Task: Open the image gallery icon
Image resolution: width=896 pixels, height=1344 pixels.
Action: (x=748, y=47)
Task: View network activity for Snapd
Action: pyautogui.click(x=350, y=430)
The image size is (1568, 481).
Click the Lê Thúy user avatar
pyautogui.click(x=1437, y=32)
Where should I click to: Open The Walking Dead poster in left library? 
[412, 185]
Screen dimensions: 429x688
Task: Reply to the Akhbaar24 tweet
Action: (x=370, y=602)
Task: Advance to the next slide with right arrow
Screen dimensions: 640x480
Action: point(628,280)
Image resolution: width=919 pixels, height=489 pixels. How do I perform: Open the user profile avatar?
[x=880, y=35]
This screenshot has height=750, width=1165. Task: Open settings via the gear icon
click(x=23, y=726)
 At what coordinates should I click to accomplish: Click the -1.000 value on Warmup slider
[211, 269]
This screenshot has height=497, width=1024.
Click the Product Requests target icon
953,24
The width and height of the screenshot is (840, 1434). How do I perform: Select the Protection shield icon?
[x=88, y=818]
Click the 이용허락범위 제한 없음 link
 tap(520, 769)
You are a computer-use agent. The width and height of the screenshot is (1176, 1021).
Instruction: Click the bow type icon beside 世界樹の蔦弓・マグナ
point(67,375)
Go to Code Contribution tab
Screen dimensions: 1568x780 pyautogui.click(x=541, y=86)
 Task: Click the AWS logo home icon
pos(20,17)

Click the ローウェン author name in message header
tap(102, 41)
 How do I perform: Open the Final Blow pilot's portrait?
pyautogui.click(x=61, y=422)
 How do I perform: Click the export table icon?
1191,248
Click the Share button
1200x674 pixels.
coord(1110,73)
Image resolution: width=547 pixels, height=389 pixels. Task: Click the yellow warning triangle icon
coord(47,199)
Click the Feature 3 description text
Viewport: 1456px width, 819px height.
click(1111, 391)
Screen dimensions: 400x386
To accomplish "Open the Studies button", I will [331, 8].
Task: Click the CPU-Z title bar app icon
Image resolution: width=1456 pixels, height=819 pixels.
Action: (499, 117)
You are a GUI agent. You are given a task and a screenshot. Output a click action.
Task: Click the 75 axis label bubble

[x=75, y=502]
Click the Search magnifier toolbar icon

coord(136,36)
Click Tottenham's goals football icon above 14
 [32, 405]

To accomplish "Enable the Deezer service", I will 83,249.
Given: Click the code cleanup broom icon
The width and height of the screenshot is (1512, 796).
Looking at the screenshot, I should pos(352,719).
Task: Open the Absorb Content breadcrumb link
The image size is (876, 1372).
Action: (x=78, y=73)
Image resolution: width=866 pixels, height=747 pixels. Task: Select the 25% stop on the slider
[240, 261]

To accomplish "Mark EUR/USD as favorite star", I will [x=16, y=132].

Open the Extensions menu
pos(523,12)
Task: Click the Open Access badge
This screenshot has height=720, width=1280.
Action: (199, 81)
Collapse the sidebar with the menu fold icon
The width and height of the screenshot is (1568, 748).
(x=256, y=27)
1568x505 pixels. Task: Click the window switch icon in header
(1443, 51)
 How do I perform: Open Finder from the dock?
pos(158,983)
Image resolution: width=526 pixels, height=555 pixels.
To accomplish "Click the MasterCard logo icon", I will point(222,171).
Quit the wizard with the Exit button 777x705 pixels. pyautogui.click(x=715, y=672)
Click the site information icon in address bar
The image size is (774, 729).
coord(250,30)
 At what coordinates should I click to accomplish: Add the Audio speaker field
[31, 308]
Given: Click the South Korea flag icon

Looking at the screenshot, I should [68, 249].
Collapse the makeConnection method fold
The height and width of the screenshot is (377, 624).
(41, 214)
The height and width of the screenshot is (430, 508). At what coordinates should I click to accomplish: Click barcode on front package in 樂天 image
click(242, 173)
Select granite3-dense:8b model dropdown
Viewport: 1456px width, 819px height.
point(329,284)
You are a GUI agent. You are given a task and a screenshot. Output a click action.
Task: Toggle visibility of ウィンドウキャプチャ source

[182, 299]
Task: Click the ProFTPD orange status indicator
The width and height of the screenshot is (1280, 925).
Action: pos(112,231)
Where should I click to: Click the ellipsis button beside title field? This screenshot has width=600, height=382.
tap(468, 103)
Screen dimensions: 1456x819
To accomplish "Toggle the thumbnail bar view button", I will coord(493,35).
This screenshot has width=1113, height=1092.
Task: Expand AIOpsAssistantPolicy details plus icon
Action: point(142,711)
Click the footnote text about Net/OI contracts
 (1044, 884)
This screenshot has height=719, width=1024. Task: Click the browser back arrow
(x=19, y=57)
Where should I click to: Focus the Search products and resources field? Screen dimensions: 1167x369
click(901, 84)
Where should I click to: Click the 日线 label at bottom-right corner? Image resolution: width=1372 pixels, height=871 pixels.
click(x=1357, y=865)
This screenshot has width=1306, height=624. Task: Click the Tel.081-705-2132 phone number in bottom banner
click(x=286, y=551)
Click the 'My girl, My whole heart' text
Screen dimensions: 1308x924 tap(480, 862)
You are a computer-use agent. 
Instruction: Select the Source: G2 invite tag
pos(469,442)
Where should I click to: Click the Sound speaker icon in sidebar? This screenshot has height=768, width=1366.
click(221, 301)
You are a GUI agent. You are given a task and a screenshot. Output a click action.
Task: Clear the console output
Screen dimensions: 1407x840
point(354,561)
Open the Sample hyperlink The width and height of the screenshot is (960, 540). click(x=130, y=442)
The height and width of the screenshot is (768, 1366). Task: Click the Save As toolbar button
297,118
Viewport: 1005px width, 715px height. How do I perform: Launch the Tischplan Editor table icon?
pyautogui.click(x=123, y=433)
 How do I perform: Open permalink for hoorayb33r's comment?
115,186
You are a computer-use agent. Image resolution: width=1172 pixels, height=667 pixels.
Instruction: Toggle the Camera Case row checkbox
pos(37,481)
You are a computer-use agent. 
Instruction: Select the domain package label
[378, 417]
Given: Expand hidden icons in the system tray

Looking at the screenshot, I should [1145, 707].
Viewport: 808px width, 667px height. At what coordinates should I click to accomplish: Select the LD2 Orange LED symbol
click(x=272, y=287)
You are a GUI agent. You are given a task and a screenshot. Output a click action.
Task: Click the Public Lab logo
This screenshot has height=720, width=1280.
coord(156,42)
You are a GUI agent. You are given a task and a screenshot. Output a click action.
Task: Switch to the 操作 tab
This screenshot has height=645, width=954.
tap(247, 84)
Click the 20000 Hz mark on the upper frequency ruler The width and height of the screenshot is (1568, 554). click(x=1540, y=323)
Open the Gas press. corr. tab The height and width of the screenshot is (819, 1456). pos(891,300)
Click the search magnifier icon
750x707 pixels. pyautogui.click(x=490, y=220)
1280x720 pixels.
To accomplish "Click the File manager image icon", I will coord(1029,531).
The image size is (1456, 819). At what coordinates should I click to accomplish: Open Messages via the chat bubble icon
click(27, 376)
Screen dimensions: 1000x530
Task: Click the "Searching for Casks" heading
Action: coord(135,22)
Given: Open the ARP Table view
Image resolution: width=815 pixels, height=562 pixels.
——
> _Exercise requirements_:
Rewrite all of the material above, changing every "Image resolution" to "Screenshot resolution" and leaving everything else unchanged.

> _Task answer_:
Task: Open the image gallery icon
Screenshot resolution: width=896 pixels, height=1344 pixels.
Action: (x=748, y=47)
Task: View network activity for Snapd
Action: pyautogui.click(x=350, y=430)
The image size is (1568, 481).
Click the Lê Thúy user avatar
pyautogui.click(x=1437, y=32)
Where should I click to: Open The Walking Dead poster in left library? 
[412, 185]
Screen dimensions: 429x688
Task: Reply to the Akhbaar24 tweet
Action: (x=370, y=602)
Task: Advance to the next slide with right arrow
Screen dimensions: 640x480
Action: point(628,280)
Screenshot resolution: width=919 pixels, height=489 pixels. How do I perform: Open the user profile avatar?
[x=880, y=35]
This screenshot has height=750, width=1165. Task: Open settings via the gear icon
click(x=23, y=726)
 At what coordinates should I click to accomplish: Click the -1.000 value on Warmup slider
[211, 269]
This screenshot has height=497, width=1024.
Click the Product Requests target icon
953,24
The width and height of the screenshot is (840, 1434). How do I perform: Select the Protection shield icon?
[x=88, y=818]
Click the 이용허락범위 제한 없음 link
 tap(520, 769)
You are a computer-use agent. The width and height of the screenshot is (1176, 1021).
Instruction: Click the bow type icon beside 世界樹の蔦弓・マグナ
point(67,375)
Go to Code Contribution tab
Screen dimensions: 1568x780 pyautogui.click(x=541, y=86)
 Task: Click the AWS logo home icon
pos(20,17)

Click the ローウェン author name in message header
tap(102, 41)
 How do I perform: Open the Final Blow pilot's portrait?
pyautogui.click(x=61, y=422)
 How do I perform: Click the export table icon?
1191,248
Click the Share button
1200x674 pixels.
coord(1110,73)
Screenshot resolution: width=547 pixels, height=389 pixels. Task: Click the yellow warning triangle icon
coord(47,199)
Click the Feature 3 description text
Viewport: 1456px width, 819px height.
click(1111, 391)
Screen dimensions: 400x386
To accomplish "Open the Studies button", I will [331, 8].
Task: Click the CPU-Z title bar app icon
Screenshot resolution: width=1456 pixels, height=819 pixels.
Action: (499, 117)
You are a GUI agent. You are given a task and a screenshot. Output a click action.
Task: Click the 75 axis label bubble

[x=75, y=502]
Click the Search magnifier toolbar icon

coord(136,36)
Click Tottenham's goals football icon above 14
 [32, 405]

To accomplish "Enable the Deezer service", I will 83,249.
Given: Click the code cleanup broom icon
The width and height of the screenshot is (1512, 796).
Looking at the screenshot, I should pos(352,719).
Task: Open the Absorb Content breadcrumb link
The image size is (876, 1372).
Action: (x=78, y=73)
Screenshot resolution: width=866 pixels, height=747 pixels. Task: Select the 25% stop on the slider
[240, 261]

To accomplish "Mark EUR/USD as favorite star", I will [x=16, y=132].

Open the Extensions menu
pos(523,12)
Task: Click the Open Access badge
This screenshot has height=720, width=1280.
Action: (199, 81)
Collapse the sidebar with the menu fold icon
The width and height of the screenshot is (1568, 748).
(x=256, y=27)
1568x505 pixels. Task: Click the window switch icon in header
(1443, 51)
 How do I perform: Open Finder from the dock?
pos(158,983)
Screenshot resolution: width=526 pixels, height=555 pixels.
To accomplish "Click the MasterCard logo icon", I will point(222,171).
Quit the wizard with the Exit button 777x705 pixels. pyautogui.click(x=715, y=672)
Click the site information icon in address bar
The image size is (774, 729).
coord(250,30)
 At what coordinates should I click to accomplish: Add the Audio speaker field
[31, 308]
Given: Click the South Korea flag icon

Looking at the screenshot, I should [68, 249].
Collapse the makeConnection method fold
The height and width of the screenshot is (377, 624).
(41, 214)
The height and width of the screenshot is (430, 508). At what coordinates should I click to accomplish: Click barcode on front package in 樂天 image
click(242, 173)
Select granite3-dense:8b model dropdown
Viewport: 1456px width, 819px height.
point(329,284)
You are a GUI agent. You are given a task and a screenshot. Output a click action.
Task: Toggle visibility of ウィンドウキャプチャ source

[182, 299]
Task: Click the ProFTPD orange status indicator
The width and height of the screenshot is (1280, 925).
Action: pos(112,231)
Where should I click to: Click the ellipsis button beside title field? This screenshot has width=600, height=382.
tap(468, 103)
Screen dimensions: 1456x819
To accomplish "Toggle the thumbnail bar view button", I will coord(493,35).
This screenshot has width=1113, height=1092.
Task: Expand AIOpsAssistantPolicy details plus icon
Action: point(142,711)
Click the footnote text about Net/OI contracts
 (1044, 884)
This screenshot has height=719, width=1024. Task: Click the browser back arrow
(x=19, y=57)
Where should I click to: Focus the Search products and resources field? Screen dimensions: 1167x369
click(901, 84)
Where should I click to: Click the 日线 label at bottom-right corner? Screenshot resolution: width=1372 pixels, height=871 pixels.
click(x=1357, y=865)
This screenshot has width=1306, height=624. Task: Click the Tel.081-705-2132 phone number in bottom banner
click(x=286, y=551)
Click the 'My girl, My whole heart' text
Screen dimensions: 1308x924 tap(480, 862)
You are a computer-use agent. 
Instruction: Select the Source: G2 invite tag
pos(469,442)
Where should I click to: Click the Sound speaker icon in sidebar? This screenshot has height=768, width=1366.
click(221, 301)
You are a GUI agent. You are given a task and a screenshot. Output a click action.
Task: Clear the console output
Screen dimensions: 1407x840
point(354,561)
Open the Sample hyperlink The width and height of the screenshot is (960, 540). click(x=130, y=442)
The height and width of the screenshot is (768, 1366). Task: Click the Save As toolbar button
297,118
Viewport: 1005px width, 715px height. How do I perform: Launch the Tischplan Editor table icon?
pyautogui.click(x=123, y=433)
 How do I perform: Open permalink for hoorayb33r's comment?
115,186
You are a computer-use agent. Screenshot resolution: width=1172 pixels, height=667 pixels.
Instruction: Toggle the Camera Case row checkbox
pos(37,481)
You are a computer-use agent. 
Instruction: Select the domain package label
[378, 417]
Given: Expand hidden icons in the system tray

Looking at the screenshot, I should [1145, 707].
Viewport: 808px width, 667px height. At what coordinates should I click to accomplish: Select the LD2 Orange LED symbol
click(x=272, y=287)
You are a GUI agent. You are given a task and a screenshot. Output a click action.
Task: Click the Public Lab logo
This screenshot has height=720, width=1280.
coord(156,42)
You are a GUI agent. You are given a task and a screenshot. Output a click action.
Task: Switch to the 操作 tab
This screenshot has height=645, width=954.
tap(247, 84)
Click the 20000 Hz mark on the upper frequency ruler The width and height of the screenshot is (1568, 554). click(x=1540, y=323)
Open the Gas press. corr. tab The height and width of the screenshot is (819, 1456). pos(891,300)
Click the search magnifier icon
750x707 pixels. pyautogui.click(x=490, y=220)
1280x720 pixels.
To accomplish "Click the File manager image icon", I will coord(1029,531).
The image size is (1456, 819). At what coordinates should I click to accomplish: Open Messages via the chat bubble icon
click(27, 376)
Screen dimensions: 1000x530
Task: Click the "Searching for Casks" heading
Action: coord(135,22)
Given: Open the ARP Table view
Screenshot resolution: width=815 pixels, height=562 pixels.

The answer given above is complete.